Haiti, the Dominican Republic and Jamaica are under hurricane alert as Tropical Storm Tomas roars across the Caribbean.
Tomas was downgraded to a tropical storm from a Category 1 hurricane but the US National Hurricane Centre warned that it may regain strength early this week as it passes south of the Dominican Republic and Haiti, where more than one million survivors of the January earthquake are living in tented camps.
Under some models of the storm’s track, Tomas was forecast to turn to the north and head towards Haiti, but it could also move further south.
Other projections show the storm possibly shifting course farther east towards the Dominican Republic or even west towards Jamaica.
The storm swept over St.
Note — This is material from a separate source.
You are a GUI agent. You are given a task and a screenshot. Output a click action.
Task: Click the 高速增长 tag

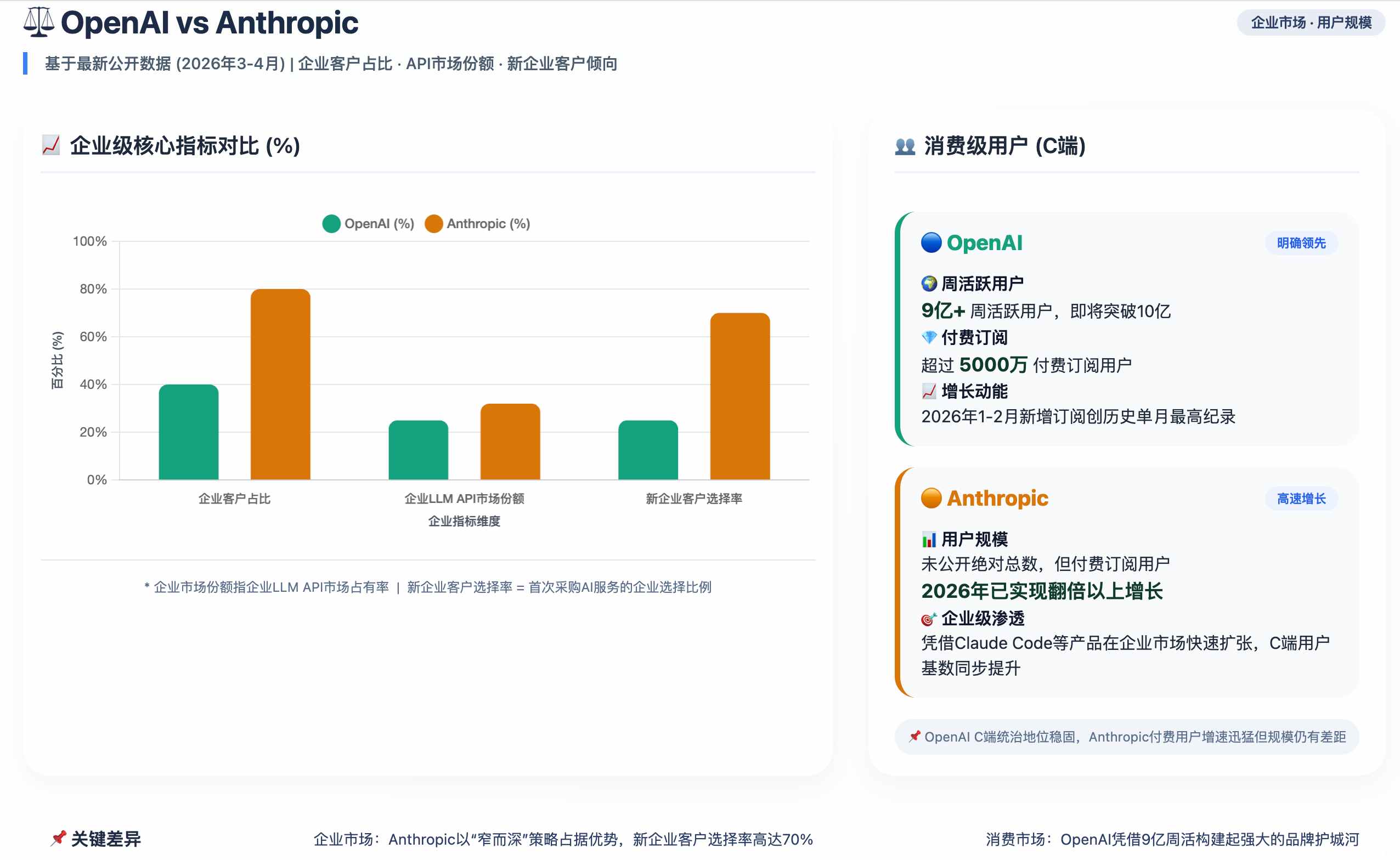click(x=1301, y=499)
Lucia and St. Vincent on Saturday, damaging homes, knocking out power and blocking roads with flooding and debris. There were no immediate reports of any deaths.
Tomas was gusting with winds of almost 65 miles per hour and was located about 250 miles from Curacao, the Miami-based centre said.
Any heavy rains and powerful winds from Tomas would pose a significant threat to the estimated 1.3 million homeless survivors now living in temporary camps in the Haitian capital of Port-au-Prince.
This year’s Atlantic hurricane season has produced 12 hurricanes, five of them major, but the US has escaped a significant hurricane landfall so far.